• [Data to process]
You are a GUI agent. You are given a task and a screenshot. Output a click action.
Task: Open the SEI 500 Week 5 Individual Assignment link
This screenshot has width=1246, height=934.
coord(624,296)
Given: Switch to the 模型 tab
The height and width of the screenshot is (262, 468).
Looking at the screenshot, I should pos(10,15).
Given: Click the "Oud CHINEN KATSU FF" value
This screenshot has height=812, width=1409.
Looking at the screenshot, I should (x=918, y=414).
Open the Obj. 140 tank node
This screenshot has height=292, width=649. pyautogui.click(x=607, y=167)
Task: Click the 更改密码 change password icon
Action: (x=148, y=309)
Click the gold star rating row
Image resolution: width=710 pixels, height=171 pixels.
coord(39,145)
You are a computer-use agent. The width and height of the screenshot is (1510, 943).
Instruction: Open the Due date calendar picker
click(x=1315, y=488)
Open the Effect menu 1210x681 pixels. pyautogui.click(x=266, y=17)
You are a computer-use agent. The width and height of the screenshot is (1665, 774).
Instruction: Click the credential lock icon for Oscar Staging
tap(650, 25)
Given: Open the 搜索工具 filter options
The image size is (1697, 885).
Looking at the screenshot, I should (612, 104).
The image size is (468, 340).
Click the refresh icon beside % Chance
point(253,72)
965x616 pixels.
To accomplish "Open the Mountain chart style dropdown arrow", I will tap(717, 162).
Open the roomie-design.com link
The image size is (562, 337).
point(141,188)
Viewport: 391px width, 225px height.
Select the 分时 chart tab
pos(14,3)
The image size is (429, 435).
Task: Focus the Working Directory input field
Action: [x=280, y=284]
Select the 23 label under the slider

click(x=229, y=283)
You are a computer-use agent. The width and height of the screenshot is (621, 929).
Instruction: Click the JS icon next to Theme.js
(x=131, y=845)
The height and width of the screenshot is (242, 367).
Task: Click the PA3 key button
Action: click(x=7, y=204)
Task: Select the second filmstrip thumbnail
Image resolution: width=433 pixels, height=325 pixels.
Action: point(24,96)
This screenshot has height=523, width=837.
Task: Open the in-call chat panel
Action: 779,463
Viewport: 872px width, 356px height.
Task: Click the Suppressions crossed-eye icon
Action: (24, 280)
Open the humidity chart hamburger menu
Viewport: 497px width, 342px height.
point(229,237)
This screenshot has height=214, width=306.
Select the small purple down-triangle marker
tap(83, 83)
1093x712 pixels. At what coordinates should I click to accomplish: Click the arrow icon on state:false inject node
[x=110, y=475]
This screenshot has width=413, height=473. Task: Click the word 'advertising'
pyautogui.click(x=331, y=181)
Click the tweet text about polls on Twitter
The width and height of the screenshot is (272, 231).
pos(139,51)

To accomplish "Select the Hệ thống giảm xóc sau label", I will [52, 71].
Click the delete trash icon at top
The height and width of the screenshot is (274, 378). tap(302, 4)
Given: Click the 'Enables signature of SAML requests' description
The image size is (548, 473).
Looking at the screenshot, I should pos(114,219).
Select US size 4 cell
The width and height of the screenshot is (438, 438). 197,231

• [What you are asked to do] Each line of the records belongs in the answer, reproduced exactly.

• [Response for this exercise]
You are a GUI agent. You are given a task and a screenshot. Output a click action.
Task: Open the SEI 500 Week 5 Individual Assignment link
This screenshot has width=1246, height=934.
coord(624,296)
Given: Switch to the 模型 tab
The height and width of the screenshot is (262, 468).
Looking at the screenshot, I should pos(10,15).
Given: Click the "Oud CHINEN KATSU FF" value
This screenshot has height=812, width=1409.
Looking at the screenshot, I should (x=918, y=414).
Open the Obj. 140 tank node
This screenshot has height=292, width=649. pyautogui.click(x=607, y=167)
Task: Click the 更改密码 change password icon
Action: (x=148, y=309)
Click the gold star rating row
Image resolution: width=710 pixels, height=171 pixels.
coord(39,145)
You are a computer-use agent. The width and height of the screenshot is (1510, 943).
Instruction: Open the Due date calendar picker
click(x=1315, y=488)
Open the Effect menu 1210x681 pixels. pyautogui.click(x=266, y=17)
You are a computer-use agent. The width and height of the screenshot is (1665, 774).
Instruction: Click the credential lock icon for Oscar Staging
tap(650, 25)
Given: Open the 搜索工具 filter options
The image size is (1697, 885).
Looking at the screenshot, I should (612, 104).
The image size is (468, 340).
Click the refresh icon beside % Chance
point(253,72)
965x616 pixels.
To accomplish "Open the Mountain chart style dropdown arrow", I will tap(717, 162).
Open the roomie-design.com link
The image size is (562, 337).
point(141,188)
Viewport: 391px width, 225px height.
Select the 分时 chart tab
pos(14,3)
The image size is (429, 435).
Task: Focus the Working Directory input field
Action: [x=280, y=284]
Select the 23 label under the slider

click(x=229, y=283)
You are a computer-use agent. The width and height of the screenshot is (621, 929).
Instruction: Click the JS icon next to Theme.js
(x=131, y=845)
The height and width of the screenshot is (242, 367).
Task: Click the PA3 key button
Action: click(x=7, y=204)
Task: Select the second filmstrip thumbnail
Image resolution: width=433 pixels, height=325 pixels.
Action: point(24,96)
This screenshot has height=523, width=837.
Task: Open the in-call chat panel
Action: 779,463
Viewport: 872px width, 356px height.
Task: Click the Suppressions crossed-eye icon
Action: (24, 280)
Open the humidity chart hamburger menu
Viewport: 497px width, 342px height.
point(229,237)
This screenshot has height=214, width=306.
Select the small purple down-triangle marker
tap(83, 83)
1093x712 pixels. At what coordinates should I click to accomplish: Click the arrow icon on state:false inject node
[x=110, y=475]
This screenshot has width=413, height=473. Task: Click the word 'advertising'
pyautogui.click(x=331, y=181)
Click the tweet text about polls on Twitter
The width and height of the screenshot is (272, 231).
pos(139,51)

To accomplish "Select the Hệ thống giảm xóc sau label", I will [52, 71].
Click the delete trash icon at top
The height and width of the screenshot is (274, 378). tap(302, 4)
Given: Click the 'Enables signature of SAML requests' description
The image size is (548, 473).
Looking at the screenshot, I should pos(114,219).
Select US size 4 cell
The width and height of the screenshot is (438, 438). 197,231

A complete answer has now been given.